Estimating the spectrum of the Poincaré map of delay equations with periodic development delays: models, threshold dynamics and vector-borne disease risk prediction

  • seminar by Jianhong Wu
  • Friday 27 July 2018 11:00–12:00
  • Aula multimediale, DMIF

To better understand the effects of seasonal temperature variation and host community composition on vector-borne disease pathogen transmission and spread, we have been developing stage-structured periodic deterministic models (both vector population ecological models dynamics models, and vector–host–pathogen epidemiological models). The models integrate seasonal vector development and activity, multiple host species and complex transmission routes between vectors and hosts. These models can be parameterized by the considered geographical landscape and environmental conditions. We derive algorithms for two basic reproductive ratios relevant to the spectral radius of the Poincaré map of (integral) renewal equations with periodic coefficients, one for the vector and another for disease pathogen, and use these ratios to identify the range expansion fronts of vector populations and vector-borne disease pathogen. These generate the much needed risk prediction maps. To use these algorithms and big data from surveillance for examining the effect of climate warming and host diversity on the pathogen transmission, we call for effective computational and visualization tools in estimating the spectra radius and conducting sensitivity analysis.

The seminar is part of the series “I mercoledì del DMIF”.

Jianhong Wu

Jianhong Wu is a Canadian applied mathematician and the founding Director of the Laboratory for Industrial and Applied Mathematics at York University. He holds the lifetime title of University Distinguished Research Professor, and has been a senior Canada Research Chair in Industrial and Applied Mathematics at York University since 2001.

He received his PhD degree from Hunan University in 1987 at age 23, making him the university’s youngest PhD recipient up to that point. He was the recipient of several important awards, among which the NSERC/Sanofi Industrial Research Chair in Vaccine Mathematics, Modelling and Manufacturing and the Canadian Applied and Industrial Mathematical Society’s Research Prize. He also received the Queen Elizabeth II Diamond Jubilee Medal from the Government of Canada in 2012 and was awarded an honorary doctorate by the University of Szeged in 2016. He is a Fields Institute Fellow.

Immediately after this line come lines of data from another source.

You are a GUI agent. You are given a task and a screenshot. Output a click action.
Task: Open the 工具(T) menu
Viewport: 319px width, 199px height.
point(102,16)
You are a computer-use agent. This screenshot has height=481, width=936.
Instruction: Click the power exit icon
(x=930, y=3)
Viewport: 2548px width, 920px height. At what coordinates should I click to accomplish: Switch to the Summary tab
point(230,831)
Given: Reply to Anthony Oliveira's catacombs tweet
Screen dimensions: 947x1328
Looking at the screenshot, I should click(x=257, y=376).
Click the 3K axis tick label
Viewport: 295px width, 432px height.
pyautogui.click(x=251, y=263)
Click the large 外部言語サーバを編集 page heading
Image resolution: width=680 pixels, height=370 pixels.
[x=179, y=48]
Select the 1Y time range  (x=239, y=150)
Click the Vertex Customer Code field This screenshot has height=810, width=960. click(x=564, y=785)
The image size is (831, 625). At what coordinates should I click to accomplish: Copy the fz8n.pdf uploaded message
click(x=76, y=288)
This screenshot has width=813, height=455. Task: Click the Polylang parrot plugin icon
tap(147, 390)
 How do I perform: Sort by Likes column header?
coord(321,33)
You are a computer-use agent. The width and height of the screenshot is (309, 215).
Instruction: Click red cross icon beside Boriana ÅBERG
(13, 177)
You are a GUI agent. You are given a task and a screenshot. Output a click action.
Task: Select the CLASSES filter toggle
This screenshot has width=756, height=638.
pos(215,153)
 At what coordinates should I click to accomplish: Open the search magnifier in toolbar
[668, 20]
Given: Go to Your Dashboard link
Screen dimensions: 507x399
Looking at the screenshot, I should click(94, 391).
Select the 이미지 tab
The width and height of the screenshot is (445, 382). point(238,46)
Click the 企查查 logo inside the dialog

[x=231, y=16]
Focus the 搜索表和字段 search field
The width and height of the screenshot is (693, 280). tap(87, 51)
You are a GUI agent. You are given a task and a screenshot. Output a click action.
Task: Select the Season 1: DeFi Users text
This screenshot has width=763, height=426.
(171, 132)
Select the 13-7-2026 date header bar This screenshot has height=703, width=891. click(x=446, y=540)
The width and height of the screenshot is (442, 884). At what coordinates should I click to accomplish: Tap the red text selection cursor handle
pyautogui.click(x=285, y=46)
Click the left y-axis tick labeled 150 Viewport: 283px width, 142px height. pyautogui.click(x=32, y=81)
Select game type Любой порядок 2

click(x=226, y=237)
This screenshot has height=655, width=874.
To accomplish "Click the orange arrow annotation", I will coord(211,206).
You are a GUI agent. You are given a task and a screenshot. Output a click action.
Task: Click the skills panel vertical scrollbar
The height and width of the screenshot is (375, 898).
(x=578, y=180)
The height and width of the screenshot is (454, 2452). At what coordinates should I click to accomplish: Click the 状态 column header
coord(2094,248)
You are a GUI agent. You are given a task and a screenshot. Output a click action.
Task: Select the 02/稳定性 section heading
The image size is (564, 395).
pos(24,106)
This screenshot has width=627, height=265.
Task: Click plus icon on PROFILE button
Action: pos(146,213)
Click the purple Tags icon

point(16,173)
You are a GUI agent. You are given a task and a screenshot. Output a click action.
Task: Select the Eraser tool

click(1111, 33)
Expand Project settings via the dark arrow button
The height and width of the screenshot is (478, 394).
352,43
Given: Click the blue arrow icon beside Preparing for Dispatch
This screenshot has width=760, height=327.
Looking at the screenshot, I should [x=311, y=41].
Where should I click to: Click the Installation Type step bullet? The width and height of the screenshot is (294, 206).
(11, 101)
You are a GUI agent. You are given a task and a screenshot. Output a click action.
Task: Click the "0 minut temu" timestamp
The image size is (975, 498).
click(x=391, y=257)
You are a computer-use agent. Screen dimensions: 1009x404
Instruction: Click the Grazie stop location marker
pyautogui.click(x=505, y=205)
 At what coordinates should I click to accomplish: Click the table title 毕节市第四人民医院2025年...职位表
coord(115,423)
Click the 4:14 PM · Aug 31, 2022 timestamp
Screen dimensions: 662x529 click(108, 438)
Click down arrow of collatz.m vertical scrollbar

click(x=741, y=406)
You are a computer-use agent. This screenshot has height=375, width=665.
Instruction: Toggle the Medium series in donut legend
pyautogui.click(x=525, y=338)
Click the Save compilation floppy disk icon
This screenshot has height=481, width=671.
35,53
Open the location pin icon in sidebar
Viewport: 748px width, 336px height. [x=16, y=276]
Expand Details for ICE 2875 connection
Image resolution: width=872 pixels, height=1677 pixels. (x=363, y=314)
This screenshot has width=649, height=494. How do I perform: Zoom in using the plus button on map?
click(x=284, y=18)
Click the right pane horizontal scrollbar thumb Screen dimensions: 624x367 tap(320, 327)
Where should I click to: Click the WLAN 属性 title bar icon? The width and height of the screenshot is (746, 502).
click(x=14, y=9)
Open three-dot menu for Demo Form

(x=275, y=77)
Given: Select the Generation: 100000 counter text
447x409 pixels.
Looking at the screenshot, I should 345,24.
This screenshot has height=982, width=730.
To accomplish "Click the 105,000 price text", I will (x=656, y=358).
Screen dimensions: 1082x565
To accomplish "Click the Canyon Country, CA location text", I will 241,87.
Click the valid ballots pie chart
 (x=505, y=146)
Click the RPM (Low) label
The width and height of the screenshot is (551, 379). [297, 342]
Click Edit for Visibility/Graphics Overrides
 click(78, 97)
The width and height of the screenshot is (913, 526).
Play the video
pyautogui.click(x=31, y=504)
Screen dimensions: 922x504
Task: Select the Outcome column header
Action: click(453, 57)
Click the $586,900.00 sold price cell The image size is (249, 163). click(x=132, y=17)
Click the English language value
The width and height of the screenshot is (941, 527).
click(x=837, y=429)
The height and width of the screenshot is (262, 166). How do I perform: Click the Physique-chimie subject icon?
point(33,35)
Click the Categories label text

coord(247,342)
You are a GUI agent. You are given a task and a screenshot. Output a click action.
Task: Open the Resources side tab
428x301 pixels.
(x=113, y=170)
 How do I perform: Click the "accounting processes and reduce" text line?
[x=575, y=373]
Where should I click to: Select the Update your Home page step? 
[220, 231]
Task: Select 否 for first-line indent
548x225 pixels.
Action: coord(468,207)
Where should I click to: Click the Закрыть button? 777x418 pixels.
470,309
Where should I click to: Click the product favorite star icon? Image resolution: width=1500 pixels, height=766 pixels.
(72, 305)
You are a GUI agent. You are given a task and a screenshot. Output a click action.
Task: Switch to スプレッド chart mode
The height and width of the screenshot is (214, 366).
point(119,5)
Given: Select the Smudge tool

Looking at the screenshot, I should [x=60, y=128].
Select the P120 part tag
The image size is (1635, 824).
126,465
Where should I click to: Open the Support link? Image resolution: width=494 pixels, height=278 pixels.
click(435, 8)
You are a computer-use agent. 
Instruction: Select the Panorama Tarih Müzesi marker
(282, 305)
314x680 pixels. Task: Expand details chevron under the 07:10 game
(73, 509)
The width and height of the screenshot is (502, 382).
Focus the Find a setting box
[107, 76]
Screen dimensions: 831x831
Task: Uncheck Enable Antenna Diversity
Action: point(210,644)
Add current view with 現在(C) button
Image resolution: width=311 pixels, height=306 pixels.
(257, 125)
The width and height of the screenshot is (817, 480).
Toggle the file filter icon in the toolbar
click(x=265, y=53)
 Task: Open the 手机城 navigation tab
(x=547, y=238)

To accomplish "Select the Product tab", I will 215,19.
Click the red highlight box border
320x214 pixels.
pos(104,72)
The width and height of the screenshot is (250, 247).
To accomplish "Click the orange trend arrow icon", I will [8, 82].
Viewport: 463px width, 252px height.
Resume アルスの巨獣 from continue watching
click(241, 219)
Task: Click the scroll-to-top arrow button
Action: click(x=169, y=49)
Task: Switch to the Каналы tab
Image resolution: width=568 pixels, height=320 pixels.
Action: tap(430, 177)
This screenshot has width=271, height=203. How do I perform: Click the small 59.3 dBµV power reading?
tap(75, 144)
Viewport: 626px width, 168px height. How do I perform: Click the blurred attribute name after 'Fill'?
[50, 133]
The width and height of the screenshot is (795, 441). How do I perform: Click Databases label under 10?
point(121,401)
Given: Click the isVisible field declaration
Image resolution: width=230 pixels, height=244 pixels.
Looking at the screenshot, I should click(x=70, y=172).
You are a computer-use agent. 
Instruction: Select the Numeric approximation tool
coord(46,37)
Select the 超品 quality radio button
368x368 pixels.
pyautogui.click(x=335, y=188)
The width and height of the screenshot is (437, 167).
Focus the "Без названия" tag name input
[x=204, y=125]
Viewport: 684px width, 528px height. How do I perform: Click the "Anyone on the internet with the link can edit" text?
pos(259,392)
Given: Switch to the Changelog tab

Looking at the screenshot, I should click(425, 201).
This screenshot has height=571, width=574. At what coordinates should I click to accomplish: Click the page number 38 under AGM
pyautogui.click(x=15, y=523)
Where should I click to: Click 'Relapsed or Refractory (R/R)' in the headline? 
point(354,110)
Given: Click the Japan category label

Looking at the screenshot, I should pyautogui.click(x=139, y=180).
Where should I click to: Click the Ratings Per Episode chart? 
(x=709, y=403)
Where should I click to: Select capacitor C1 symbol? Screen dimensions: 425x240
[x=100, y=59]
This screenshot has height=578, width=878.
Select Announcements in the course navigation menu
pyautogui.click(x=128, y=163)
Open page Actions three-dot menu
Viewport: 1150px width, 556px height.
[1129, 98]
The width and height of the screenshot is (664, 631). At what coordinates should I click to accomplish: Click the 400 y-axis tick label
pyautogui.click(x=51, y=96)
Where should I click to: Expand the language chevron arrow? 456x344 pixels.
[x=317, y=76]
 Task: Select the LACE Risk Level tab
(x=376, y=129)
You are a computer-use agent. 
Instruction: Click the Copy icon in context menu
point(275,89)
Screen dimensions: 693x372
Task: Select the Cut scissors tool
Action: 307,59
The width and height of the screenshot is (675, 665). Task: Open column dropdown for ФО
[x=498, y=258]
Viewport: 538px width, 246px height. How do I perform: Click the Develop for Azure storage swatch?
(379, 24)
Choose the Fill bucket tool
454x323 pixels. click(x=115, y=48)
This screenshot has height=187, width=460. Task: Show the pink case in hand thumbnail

He is recognized for his expertise and contribution in nonlinear dynamics and delay differential equations, neural networks and pattern recognition, mathematical ecology and epidemiology, and big data analytics. He serves or has served as either editor-in-chief or associate editor of various international journals, including Infectious Disease Modelling, Big Data and Information Analytics, SIAM Journal on Applied Mathematics, IEEE Transactions on Pattern Analysis and Machine Intelligence, Journal of Mathematical Biology, and Theoretical Biology and Medical Modelling.